● TEXTE DE LECTURE
+===+

Pour Yves Moreau, les avancées scientifiques ne doivent jamais se faire aux dépens des opprimés.
Ce professeur et expert en bio-informatique à la Katholieke Universiteit Leuven exhorte la communauté scientifique à ne pas publier d’études basées sur l’ADN prélevé sans consentement sur des Ouïghours au Xinjiang, où la République populaire de Chine (RPC) opprime cette population et les membres d’autres minorités ethniques à prédominance musulmane.
La République populaire de Chine a détenu plus de 1 million de Ouïghours et de membres d’autres minorités ethniques dans des camps d’internement et a transformé le Xinjiang en un état policier. Les autorités de la région autonome ouïghoure du Xinjiang collectent également des échantillons d’ADN, des empreintes digitales, des scans de l’iris et le groupe sanguin de membres de ces minorités dans le cadre d’un programme de santé publique, selon un rapport de Human Rights Watch* de 2017.
Il n’est pas clair, ajoute l’organisation de défense des droits de l’homme, que les participants au programme soient informés de l’intention des autorités de collecter, de stocker ou d’utiliser des données ADN sensibles. Mais elle estime qu’un vrai choix ne semble pas faire partie du programme.
Ces données biométriques font partie de la surveillance de masse exercée par la RPC au Xinjiang, un dispositif qui comprend des caméras équipées de la technologie de reconnaissance faciale, lesquelles ont transformé la région en une prison à ciel ouvert. M. Moreau affirme que ces données servent également à soutenir la recherche, souvent menée en partenariat avec les responsables locaux de la sécurité publique, et il exhorte les revues occidentales à rétracter toute étude publiée qui se fonde sur des données provenant de Ouïghours.
« On ne devrait pas faire ce genre de recherches », a déclaré le professeur à Radio Free Asia (RFA) dans une an interview du 10 août*.

Dans le rapport de 2017*, Human Rights Watch note que la prise de sang faite sans consentement « peut porter atteinte à la vie privée, à la dignité et à l’intégrité corporelle d’un individu », et faire progresser en même temps la surveillance menée par la République populaire de Chine.
Deux revues scientifiques de premier plan ont récemment rétracté deux études qui s’appuyaient sur des données provenant de Ouïghours, invoquant leurs préoccupations quant à « l’éthique et aux procédures de consentement* », a rapporté le New York Times le 9 septembre. Le chef de la police scientifique du ministère chinois de la Sécurité publique figurait parmi les coauteurs de ces études.

+===+

● DONNÉES FOURNIES

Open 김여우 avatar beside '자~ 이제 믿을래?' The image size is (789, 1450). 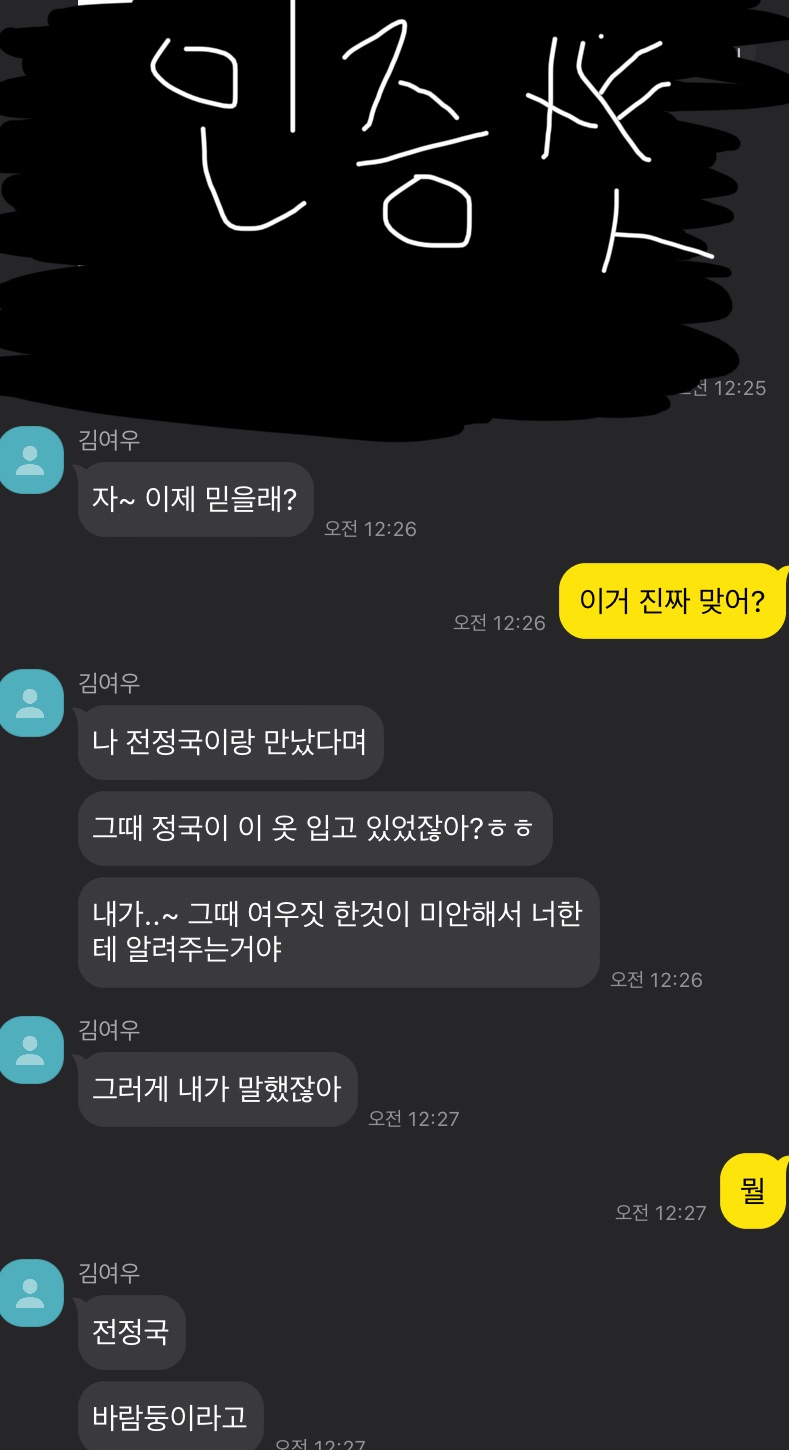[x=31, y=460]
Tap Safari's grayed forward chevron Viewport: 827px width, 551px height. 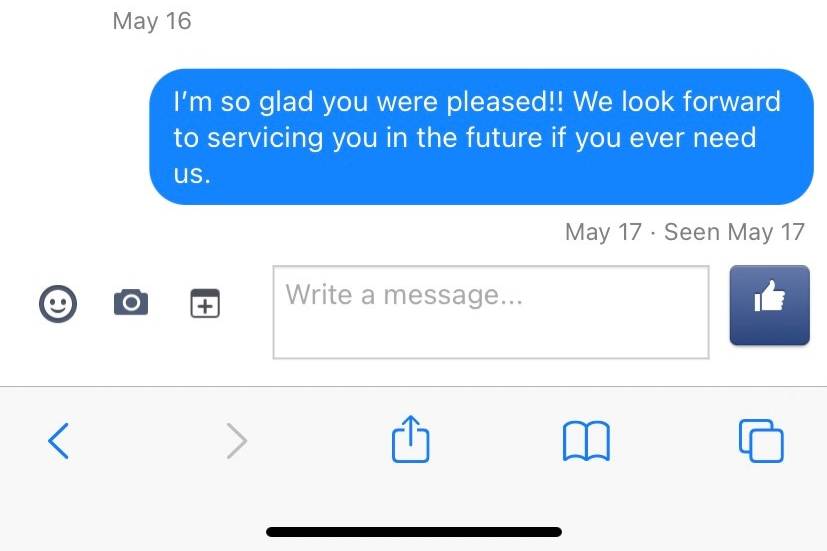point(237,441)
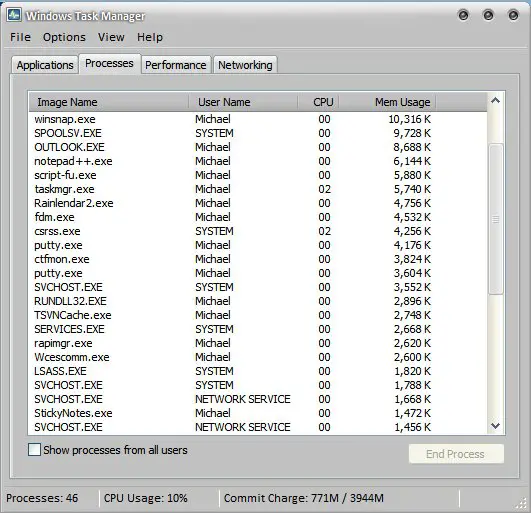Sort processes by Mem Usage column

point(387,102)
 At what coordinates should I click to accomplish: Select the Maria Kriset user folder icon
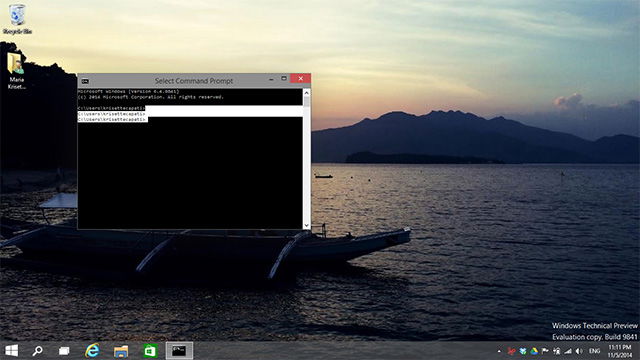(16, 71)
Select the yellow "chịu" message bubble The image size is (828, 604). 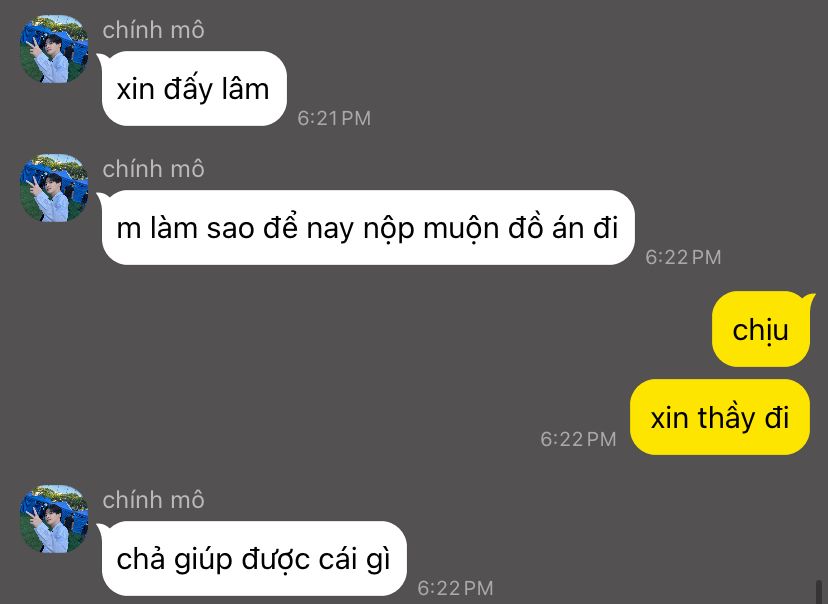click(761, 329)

+===+

● TRAVAIL À FAIRE
A. Traduisez en anglais cette phrase du texte sur Yves Moreau et l'ADN des Ouïghours : « Pour Yves Moreau, les avancées scientifiques ne doivent jamais se faire aux dépens des opprimés. »
B. Rédigez la suite du texte sur Yves Moreau et l'ADN des Ouïghours en partant de sa dernière phrase.
Les données proviennent d'une autre source que le texte.

● CORRIGÉ DES EXERCICES
A. For Yves Moreau, scientific advances must never come at the expense of the oppressed.

B.
Le département d’Etat américain considère que la répression des Ouighours dans la région du Xinjiang constitue un génocide et le parlement belge a approuvé une résolution reconnaissant « un sérieux risque de génocide ». Et les États-Unis, de même que le Canada, le Royaume-Uni et l’Union européenne ont imposé des sanctions contre de hauts responsables de la RPC au Xinjiang pour des violations des droits humains et appelé Beijing à mettre fin aux mauvais traitements infligés aux minorités ethniques et religieuses.
Les États-Unis et l’Union européenne prennent également des mesures pour faire en sorte que les technologies futures renforcent leurs valeurs démocratiques communes. Le Conseil États-Unis-Union européenne du commerce et des technologies (CCT), qui a tenu sa première réunion ministérielle à Pittsburgh le 29 septembre, a pour objectif de veiller à ce que l’intelligence artificielle et les autres technologies émergentes servent à relever les défis modernes, de la pandémie de COVID-19 à la crise climatique, sans pour autant faciliter les abus autoritaires.
Yves Moreau soutient que les études scientifiques basées sur des données prélevées sur des Ouïghours et menées avec la participation de responsables de la sécurité de la RPC violent les principes de la recherche éthique codifiés après la Seconde Guerre mondiale. Le Code de Nuremberg de 1947, du nom du procès des médecins nazis qui avaient mené des expériences sur des êtres humains, exige le consentement volontaire de tous les sujets humains et que les expériences bénéficient à la société.
En passant en revue plus de 500 études publiées de 2011 à 2018 et basées sur des données provenant de personnes en Chine, M. Moreau a constaté que les Ouïghours étaient beaucoup plus susceptibles d’être des sujets d’étude que les Chinois Han, et que des responsables de la sécurité ou de la justice de la RPC cosignaient près de la moitié des études.
La notion de consentement volontaire « n’a aucun sens lorsqu’on parle de ce genre d’études menées sur les groupes les plus vulnérables », a déclaré M. Moreau à RFA en dénonçant la recherche impliquant des responsables du dispositif sécuritaire chinois. « Cette recherche est en fait fondamentale pour construire cette infrastructure de bases de données ADN » pour faciliter la surveillance par la RPC.